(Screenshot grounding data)

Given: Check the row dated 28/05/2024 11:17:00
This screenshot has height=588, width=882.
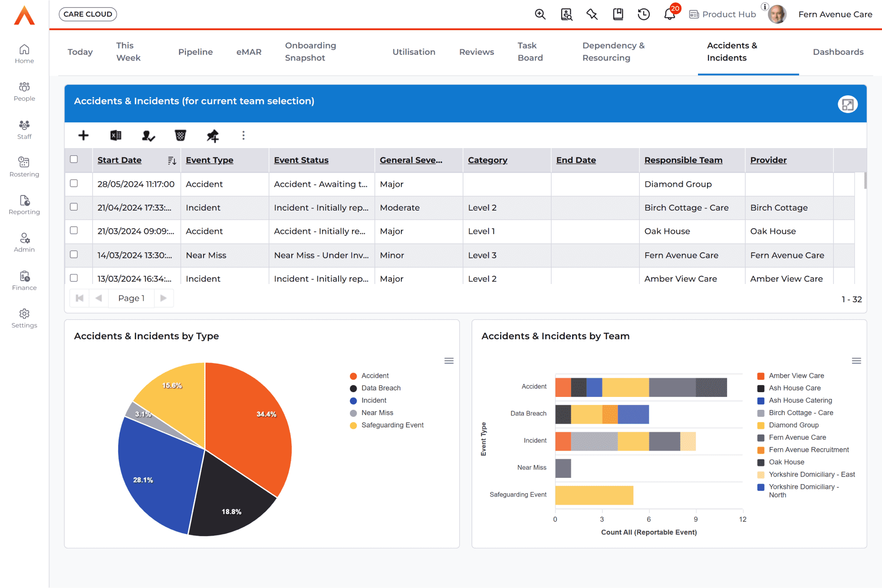Looking at the screenshot, I should (x=74, y=183).
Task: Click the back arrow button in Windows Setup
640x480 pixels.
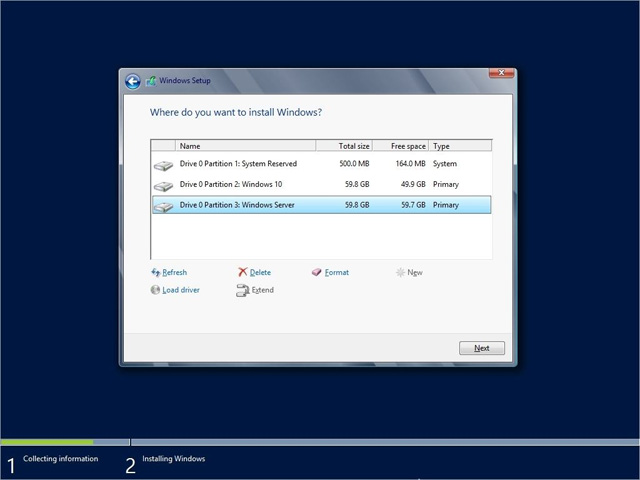Action: pyautogui.click(x=132, y=82)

- _Exercise details_: Could you print all of the entries above exactly as written, minus the pictures?

- _Output for this task_:
Given: Check the row dated 28/05/2024 11:17:00
This screenshot has height=588, width=882.
Looking at the screenshot, I should (x=74, y=183).
Task: Click the back arrow button in Windows Setup
640x480 pixels.
Action: pyautogui.click(x=132, y=82)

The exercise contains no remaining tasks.